Important food-producing trees for birds and animals
The title of this post --"best fruit trees for wildlife" -- was a search engine query that brought someone to this blog today.
This phrase brought several thoughts to mind.
- Wildlife eat some fruits that humans don't often eat (such as dogwood and red-cedar berries).
- Some fruits that humans eat are not eaten by many animals (such as pawpaws and wild plums.)
- Some trees produce nuts and seeds (not fruits) that are important wildlife foods.
- Wildlife often eat flower buds, leaves, bark and twigs, not just the fruit, nut, or seed.
Keeping all that in mind and remembering that the word "wildlife" means everything from hummingbirds to moose, here are some great native trees for wildlife.
| Ashes Aspens Beech Birches Cherries Chokecherry Cottonwoods Crabapple Devil's walking-stick Dogwoods Elms Firs Hackberry Hawthorns | Hickories Maples Mulberry Oaks Persimmon Pines Pricklyash Redcedar Serviceberries Spruces Sumacs Viburnums Willows |
Sources: Hightshoe, Martin, Zim & Nelson
To obtain information that is specific to your area, contact your county extension office and/or your state wildlife conservation office. Don't hesitate to consult them. After all, we are paying their salaries with our tax dollars. Most of these public servants are pleased to be asked and very willing to help.

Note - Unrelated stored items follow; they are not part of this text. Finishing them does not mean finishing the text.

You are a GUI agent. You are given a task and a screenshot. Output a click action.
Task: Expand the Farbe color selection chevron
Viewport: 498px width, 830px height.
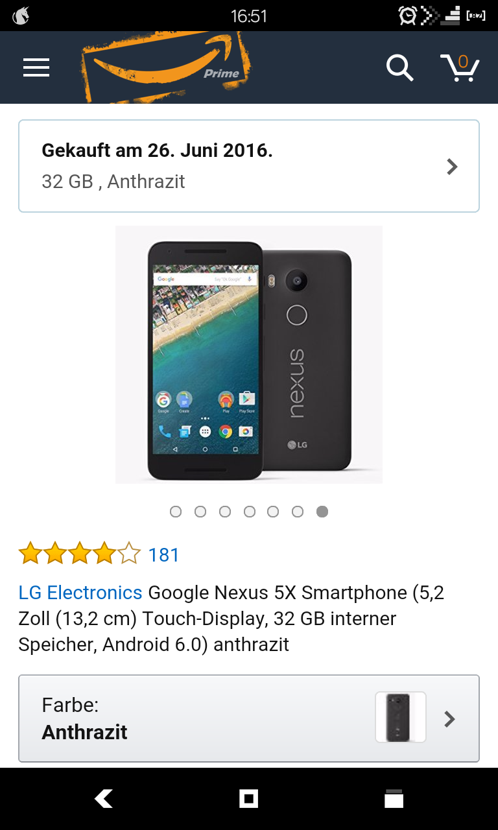[x=449, y=718]
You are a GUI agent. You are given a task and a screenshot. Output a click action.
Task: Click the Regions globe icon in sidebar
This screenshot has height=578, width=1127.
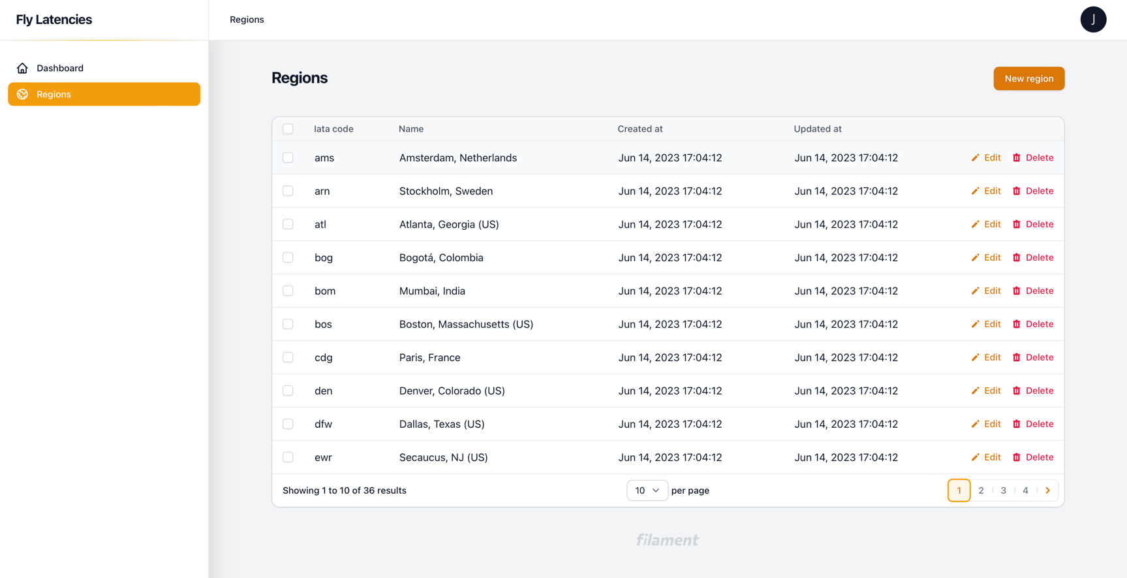pos(23,94)

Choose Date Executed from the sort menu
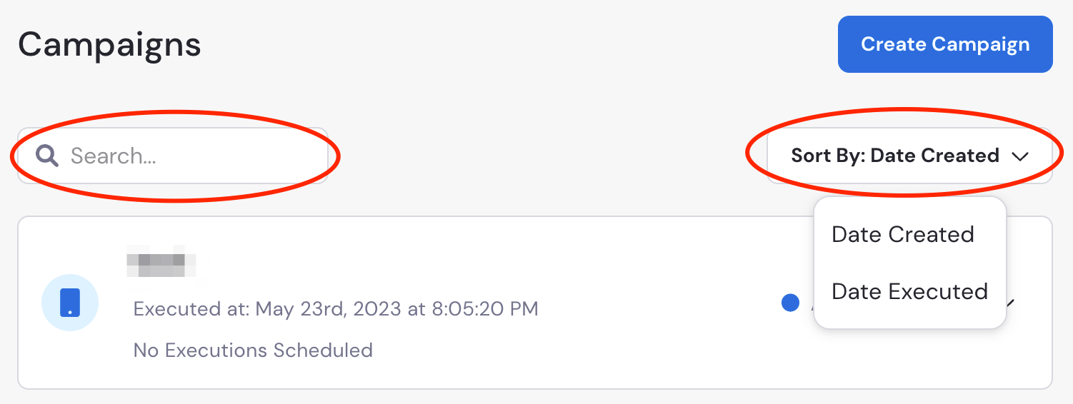pyautogui.click(x=909, y=291)
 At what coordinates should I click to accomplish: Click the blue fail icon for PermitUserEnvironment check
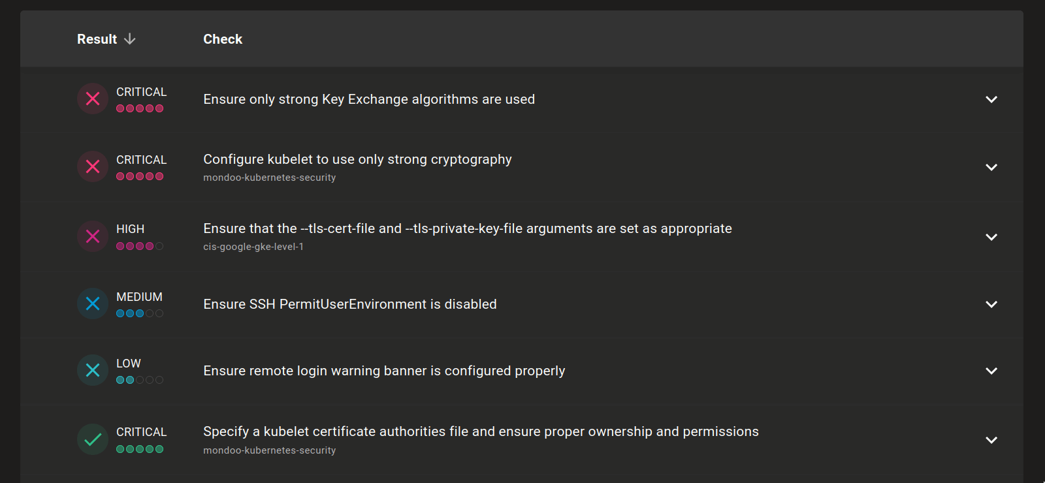[x=93, y=304]
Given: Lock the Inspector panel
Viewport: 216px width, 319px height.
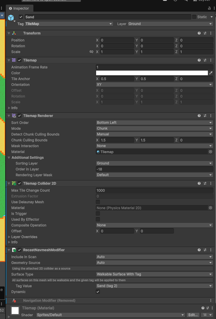Looking at the screenshot, I should pyautogui.click(x=209, y=8).
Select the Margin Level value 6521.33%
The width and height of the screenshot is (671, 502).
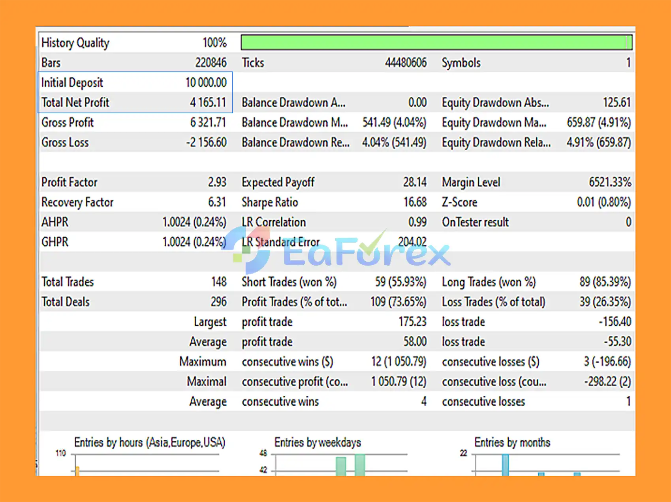click(x=610, y=182)
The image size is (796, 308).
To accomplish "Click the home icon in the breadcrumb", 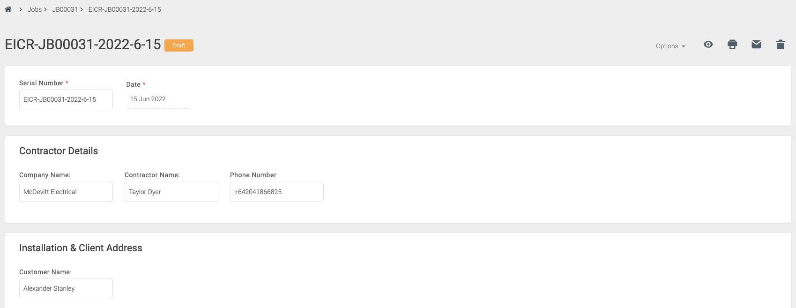I will point(7,8).
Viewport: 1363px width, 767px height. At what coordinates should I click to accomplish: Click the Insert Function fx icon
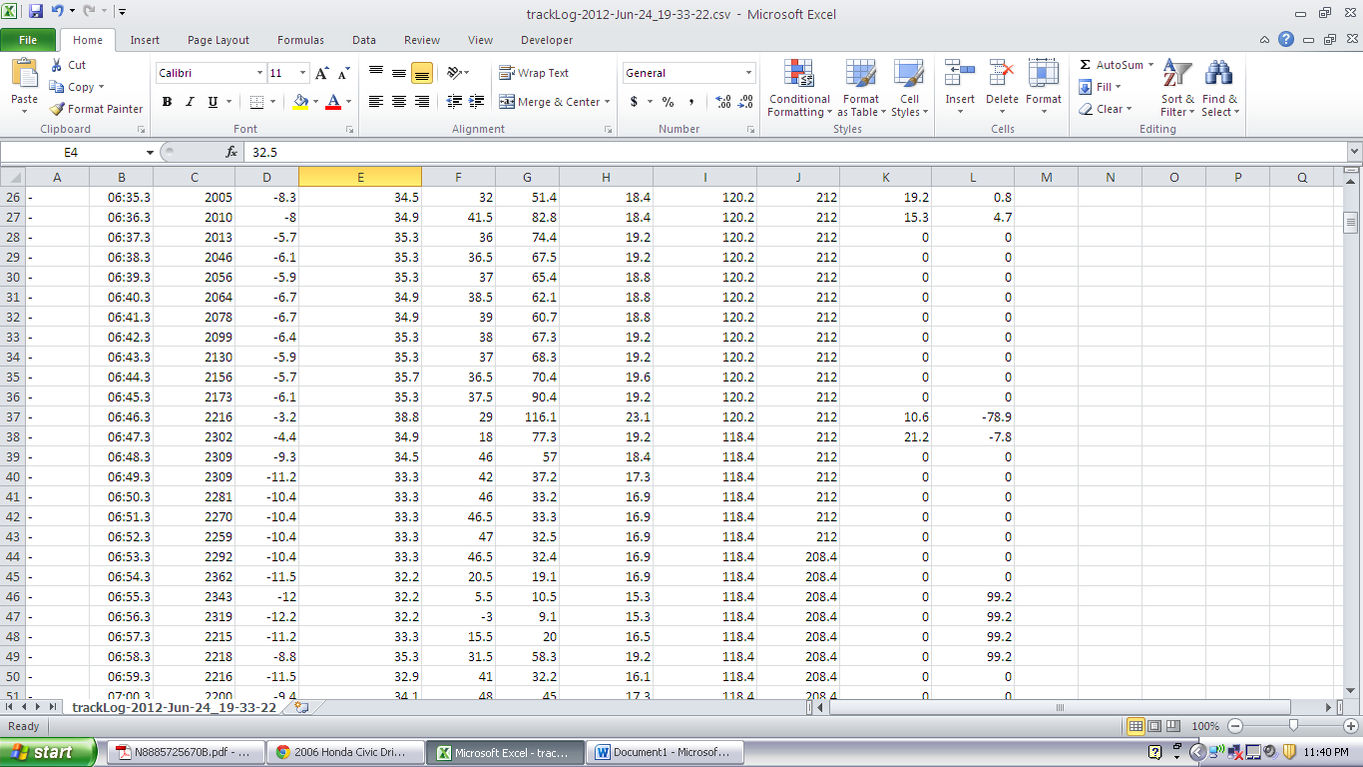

"The power to recognize trees at a glance without examining their leaves or flowers or fruit as they are seen, for example, from the car-window during a railroad journey, can only be acquired by studying them as they grow under all possible conditions over wide areas of territory. Such an attainment may not have much practical value, but once acquired it gives to the possessor a good deal of pleasure which is denied to less fortunate travelers."